Taxation

Will This Fiscal Budget Succumb Angel Tax?

By CA. Gaurav Gandhi    -   January 31, 2019

Will this fiscal budget succumb Angel Tax?

Various news and articles have bought a ray of hope among the entrepreneurs and startups for the overhaul in the tax provisions relating to the shares issued by startups at a price above their face value (i.e. issue of shares at premium) i.e. Taxing the money infused in startups by Angels i.e. Investors 

Lets talk about the history and issue of Angel tax!

(A) Reason of taxing issue of shares?

Government brought to tax the excess of share premium over fair market value of shares received by a Company on issue of shares as Income from Other sources in the hands of company w.e.f. Finance Act 2012. However, a specific exemption was introduced for issue of shares to a venture capital undertaking i.e. a venture capital company or a venture capital fund.

The sole purpose of such as provisions was to use it as a measure to prevent generation and circulation of unaccounted money in corporations.

This money was untraceable and could not be taxed unless tax authorities assess shareholders and call historical records.

(B) Chronology of events resulting into Angel Tax Issue: 

Finance Act 2012: Introduction of tax on share premium exceeding FMV of shares. 

February 2016: Startup regime was introduced viz. economic goals being the core of the Modi government, including ease of doing businesspromoting foreign investment, and entrepreneurship as purpose, however until then the issue was not in highlights due to limited startups in country.

April 6, 2018: DIPP published a status report on the Startup India scheme on April 6, 2018 discussing about success of Startup regime. 

April 11, 2018: DIPP came out with a notifications w.r.t. certain additional benefits to be granted to Startups under the regime viz. 

  1. exemption from income taxes upto 3 years, 
  2. Granting of exemption from applicability of section 56(2)(viib) subject to fulfilment of certain conditions i.e.
    1. Aggregate amount of capital and share premium should not exceed Rs. 10 crore
    2. Investor’s returned income > Rs. 25 lakhs or Net worth> Rs. 2 cr. for past 3 years 
    3. Valuation Report needed from a banker as per Rule 11UA of Income Taxes.
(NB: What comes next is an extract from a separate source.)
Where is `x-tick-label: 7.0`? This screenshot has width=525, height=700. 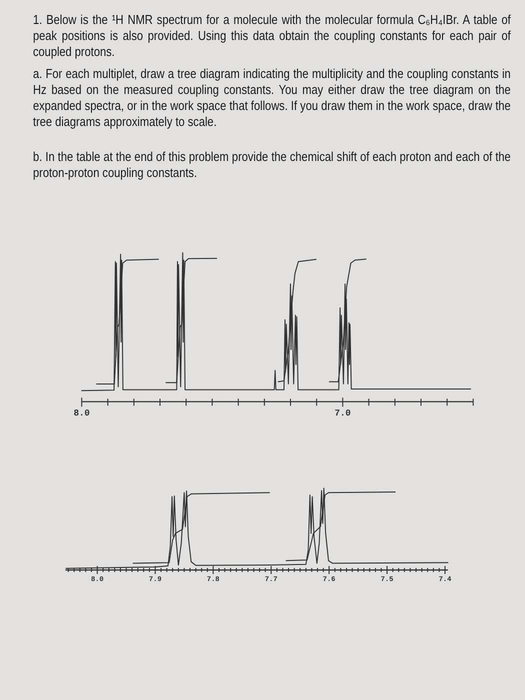
x-tick-label: 7.0 is located at coordinates (342, 414).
January 16, 2019: DIPP issued a new notification raising the eligibility of Investors form income of Rs. 25 Lakhs to Rs. 50 lakhs and a reference that CBDT may within a period of 45 days from the date of receipt of application from DIPP grant approval to the Startup for the purposes of angel tax and there is no need for any inter-ministerial board for seeking exemption. Condition for providing valuation report was given way.

(C) Issue or debate? 

Income tax Act allows a Pvt. Ltd. Co. to prove the value of shares at the time of raising of capital on either of the following methodologies:

  1. 11UA Value: i.e. based on net worth
  2. Based on estimated future cash flows (DCF)
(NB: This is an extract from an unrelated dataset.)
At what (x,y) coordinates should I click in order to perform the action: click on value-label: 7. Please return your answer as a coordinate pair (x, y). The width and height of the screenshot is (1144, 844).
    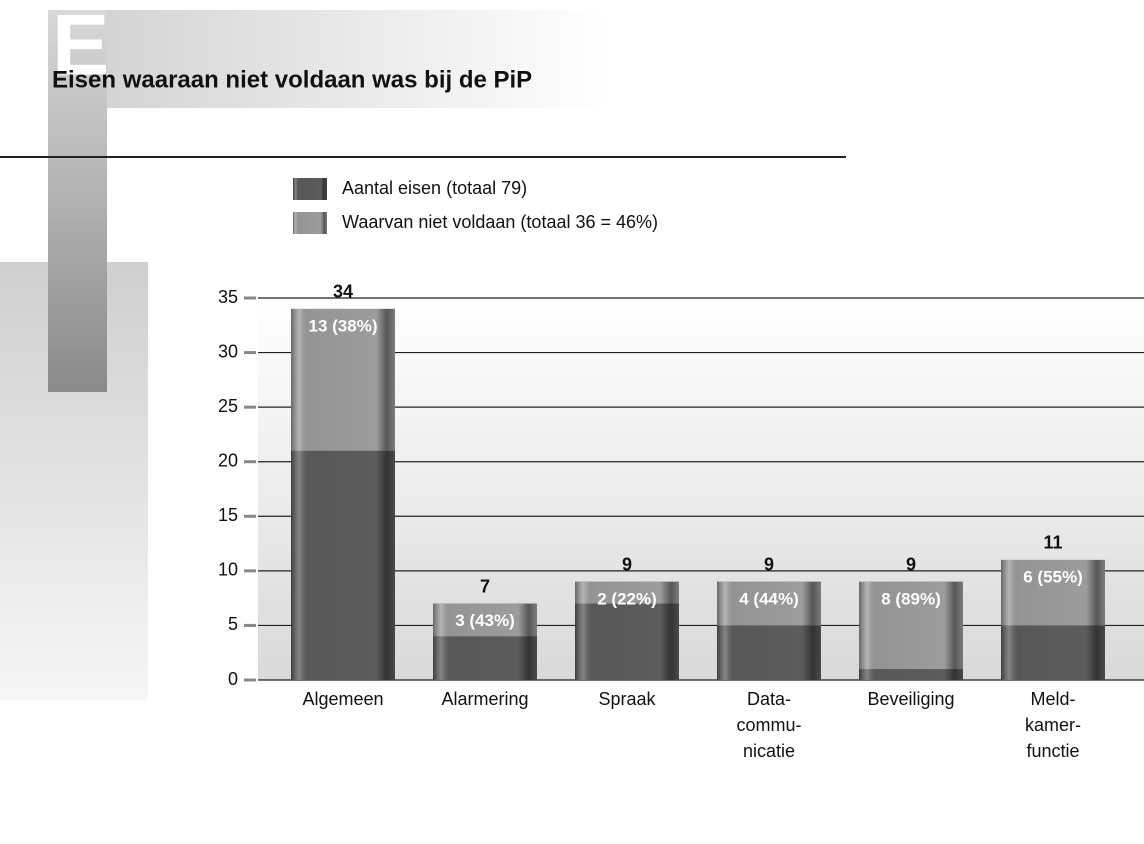
    Looking at the image, I should click on (485, 586).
However, taxmen are questioning the premium paid by angel investors over 11UA value. Also, issue becomes a pain because startups seek capital based on their expected cashflows (i.e. on high end side), however taxmen are comparing valuations with the actuals claiming it to be flawed, thereby deeming the capital in excess of the fair market value taxable @ 30% (Angel Tax).
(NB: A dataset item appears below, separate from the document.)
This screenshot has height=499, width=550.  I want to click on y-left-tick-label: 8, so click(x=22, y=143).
Even in cases where investor is not Indian, the tax department has in the past issued notices branding such investments as “unexplained cash credits” and charging tax. 

(D) Implications:

This is a setback for Startups in the country as they rely majorly on cash pumped in by the investor for the working as well as strategic needs which calls for series of fund raising. 

Fund raising mechanism: Like every business deal, funds are raised as per the agreed ratio that a startup is willing to dilute in the round of funding and what investor agrees basis the calculation certified by a banker.

Due to the tiff between cashflows and net worth, taxmen raise demands for exceeding valuation and compare the actuals with the estimates.

(E) Possible and granted relief by Tax Authorities:

Even though CBDT has come up with its guidance to officers to not use any coercive measures to recover tax demands, however in order to provide complete relief it is yet to come up with a formal circular to relieve the victimised startups from orders issues in past and provide them with a resolution for future.

(F) What is expected in Finance Act 2019 and why?

Government itself introduced a scheme for startups and having such an issue can be a havoc to entire regime. It is believed that brainstormings session are ongoing within the ministry and certain relief would be provided, however, predictions do not come with a guarantee. Also, there is no precedent scrapping the orders issued in past except cases where courts/ higher authorities have intervened or reassessments have been made based on retrospective change in law.

It is expected that a change will be introduced but the probability of it being retrospective is like forecasting sunlight on a rainy day!